Monitoring the Status of the Cluster

Scyld ClusterWare provides several methods to monitor cluster performance and health, with a Web browser, a GUI, the command line, and "C" language interfaces. In general, these tools provide easy access to the information available through the Linux /proc system, as well as BProc information for each of the cluster nodes. The monitoring programs are available to both administrators and regular users, since they provide no cluster command capabilities.

Monitoring Utilities

Cluster Monitoring Interfaces

Scyld ClusterWare provides several cluster monitoring interfaces: Scyld IMF, BeoStatus, beostat, libbeostat, and bpstat. Scyld IMF is a separately licensed product and is installed from its own YUM repository. The other interfaces are installed during the standard installation procedure. Except for bpstat (which provides text-only output), these interfaces each provide the ability to customize the display format. Following is brief summary of these interfaces; more detailed information is provided in the sections that follow:

  • Scyld IMF — The Scyld Integrated Management Framework (IMF) centralizes access to Beostat, Torque, Ganglia and the documentation.

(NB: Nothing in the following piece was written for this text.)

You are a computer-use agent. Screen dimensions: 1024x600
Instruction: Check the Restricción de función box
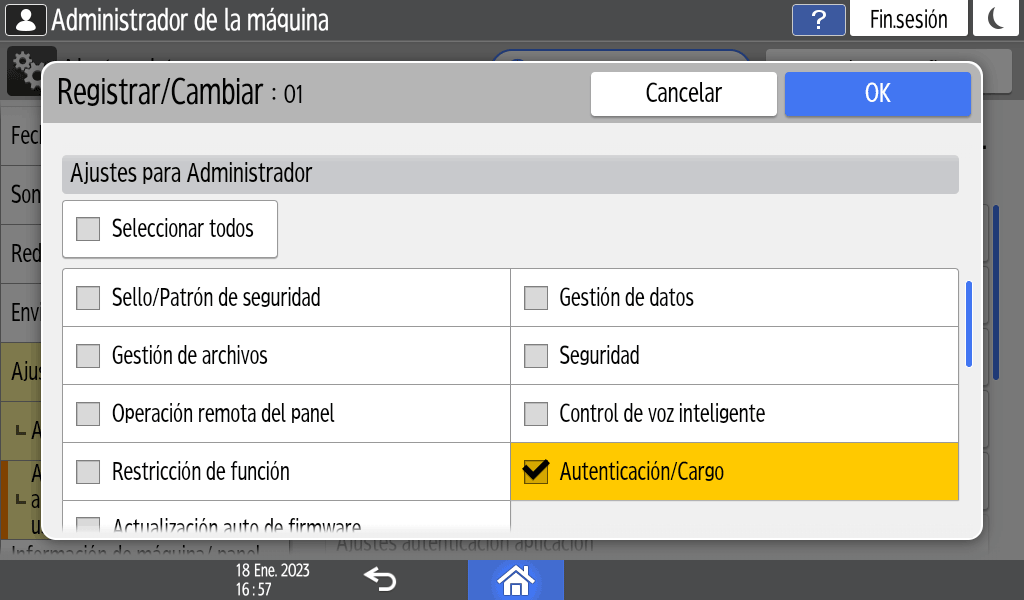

The Nodes component displays Beostat data: per-core CPU utilization, memory usage, swap usage, disk usage, and network utilization. See the Chapter called Scyld Integrated Management Framework (IMF) for a detailed discussion of this tool.

  • BeoStatus — The BeoStatus cluster monitoring utility displays CPU utilization, memory usage, swap usage, disk usage, and network utilization. It defaults to a bar graph X-window GUI, but can display the information in several text formats. For large clusters, a small footprint GUI can be selected, with colored dots depicting the overall status on each node.

  • beostat — For a detailed command line display, beostat can be used. With no options, beostat will list /proc/cpuinfo, /proc/meminfo, /proc/loadavg, /proc/net/dev, and /proc/stat. Alternatively, you can use the arguments to select any combination of those statistics.

  • libbeostat — For users who wish to create their own custom displays or create more sophisticated resource scheduling software, Scyld provides "C" language interfaces through the libbeostat library. These functions are the same as those used by BeoStatus and beostat.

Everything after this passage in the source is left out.